##################################
# Readme for Parsed FrameNet 1.0 #
##################################

Parsed FrameNet release 1.0 was created on May 20, 2012 from the original
FrameNet Release 1.5 (https://framenet.icsi.berkeley.edu/).

Dependency parses were created with the Stanford Parser version 1.6.8 
(http://nlp.stanford.edu/software/lex-parser.shtml).

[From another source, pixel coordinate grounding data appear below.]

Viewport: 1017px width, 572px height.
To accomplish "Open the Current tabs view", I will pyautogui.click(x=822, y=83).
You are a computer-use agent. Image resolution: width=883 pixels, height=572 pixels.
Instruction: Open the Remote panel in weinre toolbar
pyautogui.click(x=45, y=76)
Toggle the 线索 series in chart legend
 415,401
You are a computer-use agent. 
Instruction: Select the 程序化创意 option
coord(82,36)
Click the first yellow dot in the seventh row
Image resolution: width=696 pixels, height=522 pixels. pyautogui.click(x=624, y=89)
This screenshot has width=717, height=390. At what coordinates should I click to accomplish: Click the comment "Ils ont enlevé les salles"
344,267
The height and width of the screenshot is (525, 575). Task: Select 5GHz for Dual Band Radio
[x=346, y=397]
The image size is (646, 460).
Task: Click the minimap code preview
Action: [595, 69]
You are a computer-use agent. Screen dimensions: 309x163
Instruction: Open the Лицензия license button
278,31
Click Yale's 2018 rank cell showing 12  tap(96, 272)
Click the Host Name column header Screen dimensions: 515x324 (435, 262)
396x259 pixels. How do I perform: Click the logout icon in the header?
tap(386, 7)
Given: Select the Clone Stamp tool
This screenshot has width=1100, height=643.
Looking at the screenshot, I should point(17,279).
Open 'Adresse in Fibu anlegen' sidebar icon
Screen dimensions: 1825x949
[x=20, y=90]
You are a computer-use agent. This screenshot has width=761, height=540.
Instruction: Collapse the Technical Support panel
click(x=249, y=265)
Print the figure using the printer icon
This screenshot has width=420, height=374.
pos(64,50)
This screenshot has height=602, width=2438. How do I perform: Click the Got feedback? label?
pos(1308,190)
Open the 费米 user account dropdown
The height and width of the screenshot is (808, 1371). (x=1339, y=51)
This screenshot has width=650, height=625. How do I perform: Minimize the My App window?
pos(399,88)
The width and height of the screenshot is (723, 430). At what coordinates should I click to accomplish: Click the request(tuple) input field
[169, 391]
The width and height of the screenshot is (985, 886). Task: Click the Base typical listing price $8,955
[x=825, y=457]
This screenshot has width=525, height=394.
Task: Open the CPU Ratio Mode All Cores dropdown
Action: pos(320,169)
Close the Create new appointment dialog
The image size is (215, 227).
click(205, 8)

Frame annotations (FEEs and frame elements) were aligned to single dependency
nodes in the parse. We selected nodes to maximize token recall of the subtree
under each selected node against the tokens annotated in FrameNet. The data 
set contains the first parse among the best-30 for each sentence that maximizes
the average token recall. 
Details about the conversion process and an evaluation can be found in the
following publication: 

    Daniel Bauer, Hagen Fürstenau, and Owen Rambow. 2012. The Dependency-Parsed
    FrameNet Corpus. In: Proceedings of the 8th Language Resources and 
    Evaluation Conference (LREC 2012). Istanbul, Turkey.

The original version of the data is available at:
http://www1.ccls.columbia.edu/~rambow/resources/parsed-framenet.html

Parsed FrameNet was created by

Daniel Bauer (bauer (at) cs (dot) columbia (dot) E D U), 
Hagen Fürstenau (hagen (at) ccls (dot) columbia (dot) E D U), and
Owen Rambow (rambow (at) ccls (dot) columbia (dot) E D U) 

You may contact the authors with questions.


License
---
Parsed FrameNet 1.0 (c) by Daniel Bauer, Hagen Fürstenau, and Owen Rambow.

Parsed FrameNet is licensed under a
Creative Commons Attribution 3.0 Unported License.

You should have received a copy of the license along with this
work.  If not, see <http://creativecommons.org/licenses/by/3.0/>.


Files
---
The distribution contains two versions of the data, using different dependency 
representations. 

basic_dependencies     - uses the 'basicDependencies' output option of the 
                         Stanford parser. 
collapsed_dependencies - uses the 'CCPropagatedDependencies' output option,
                         which collapses prepositions into dependency edge
                         labels and uses a more semantically inspired 
                         representation for conjunctions. 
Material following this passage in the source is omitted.